To do:
**a)** In the Fourth of July cookout thread, recast the paragraph beginning "We have a whole beef tenderloin" as a bulleted list that keeps every dish and how it is prepared.
**b)** Supply the next portion of the Fourth of July cookout thread, starting after its final post.

Excerpt to read:
────────

# Happy 4th of July!



## ibglowin (Jul 4, 2010)

Hope everyone has a safe one.

So what are you throwing on the "barbie" today?

We have a whole beef tenderloin cooked over charcoal and some pecan wood for a little extra smoke flavor. Loaded twice baked potatoes. Corn on the cob grilled in the husk. Grilled veggies. 

For desert homemade vanilla ice cream with fresh berries on top.

Now to see if I can find a couple of good wines to go with this!


----------



## Wade E (Jul 4, 2010)

A whole bunch of NY Strips and corn on the cob which will also be off the grill here as we have family over from Michigan. Happy 4th everyone.


----------



## Runningwolf (Jul 4, 2010)

Ribs and corn on the cob along with fresh fruit. Happy 4th everyone.


----------



## vcasey (Jul 4, 2010)

Happy Rainy (at least for us) 4th of July!
Our menu Chicken Wings, Burgers, Corn on the Cob, Fresh Fruit and a glass of OCP while we enjoy the neighbor's fireworks.


----------



## hannabarn (Jul 4, 2010)

Going to the neighbors for dinner! Otherwise just sitting and looking at the rain! I chunked up 5/1/2# of mangos and 6# of strawberries and put them in the freezer. Got to get a bigger freezer!!!!!!!!!!


----------



## Wade E (Jul 4, 2010)

Gots to have the burgs and dogs for the kids, they dont really care for the steaks which is good cause that sure costs the cost down.

────────

Dataset excerpt:
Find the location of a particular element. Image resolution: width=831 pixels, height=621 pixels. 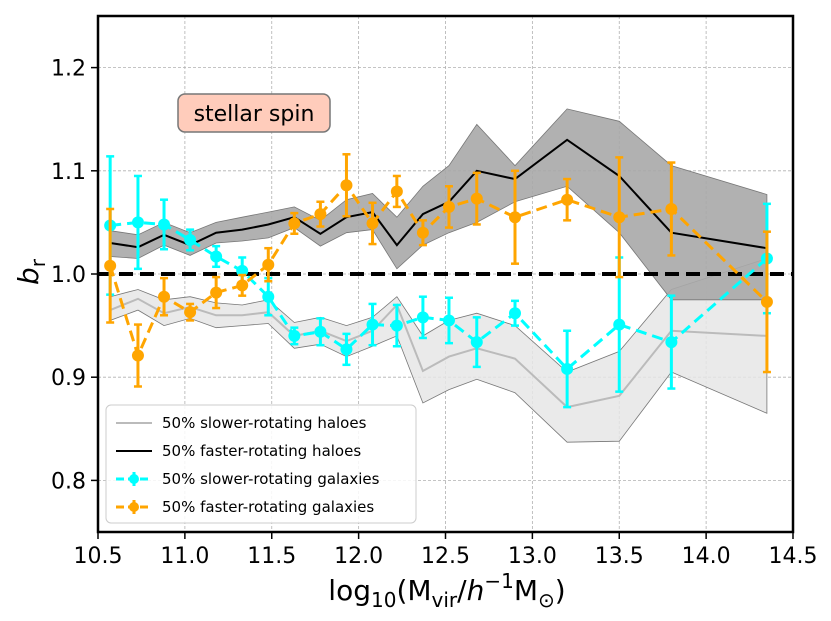

legend-box is located at coordinates (261, 464).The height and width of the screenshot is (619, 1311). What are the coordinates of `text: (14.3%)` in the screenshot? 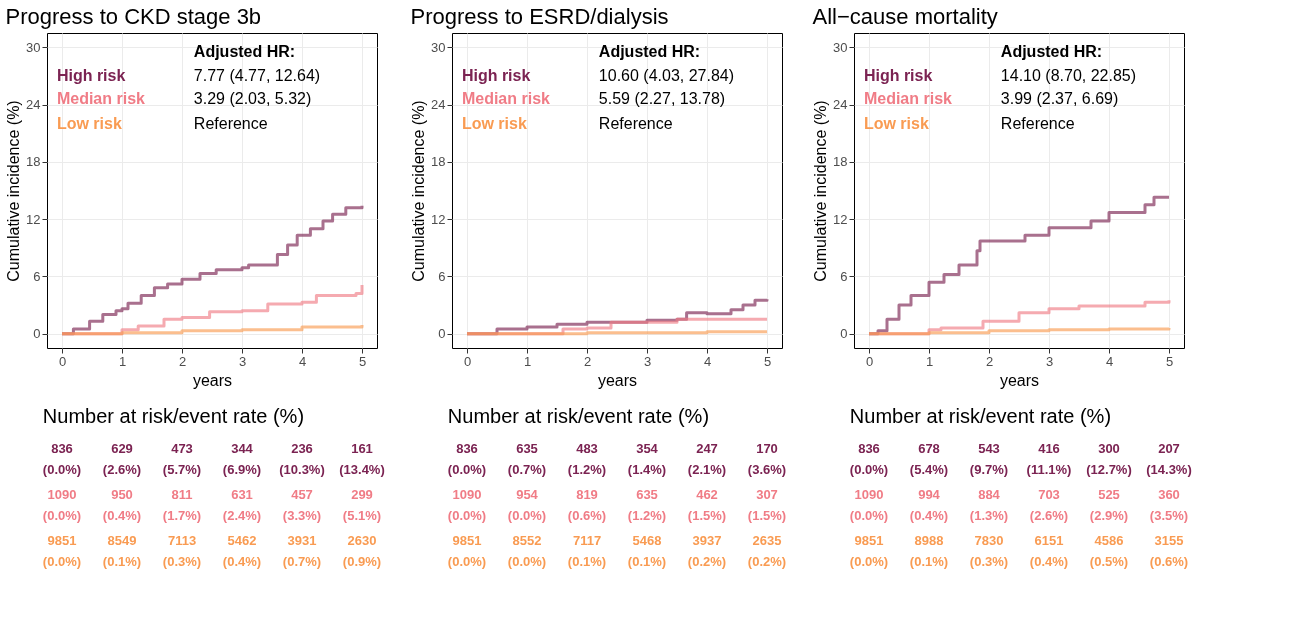 It's located at (1169, 470).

────────

Outputs in order:
**a)**
- A whole beef tenderloin cooked over charcoal, with some pecan wood for extra smoke flavor
- Loaded twice-baked potatoes
- Corn on the cob grilled in the husk
- Grilled vegetables

**b)**
----------



## fivebk (Jul 4, 2010)

Gonna be a day of sitting indoors here. We have already had 2.6 inches of rain and it's still coming down hard.

BOB


----------



## Bert (Jul 4, 2010)

Cooked on the grill, had some beer and wine...and some good company....Hope everyone had a good 4th....


----------



## Waldo (Jul 4, 2010)

Had a great day. Started the morning out by baking a couple of pies to take down to Kats Moms for lunch..Now comon folks, you didnt really believe I used ALL thos Muscadines for just wine did ya ? I actually got creative with the pies, as I do my wines and tried a Muscadine/Blackberry Pie and a Blueberry/Peach which bothturned out great as all I brought home was the empty pie plates. And yes, I did take a few pictures for you !!


----------



## Julie (Jul 4, 2010)

Pictures look great, Waldo but I would rather have a piece of the pie. Boy do that look good, now I am going to have to make a pie tomorrow.


----------



## Julie (Jul 4, 2010)

Happy 4th everyone, we didn't do anyting special. We had grilled chicken with angel hair pasta with tucson house dressing, tomotos and onions. Accompanied that with a bottle of Riesling.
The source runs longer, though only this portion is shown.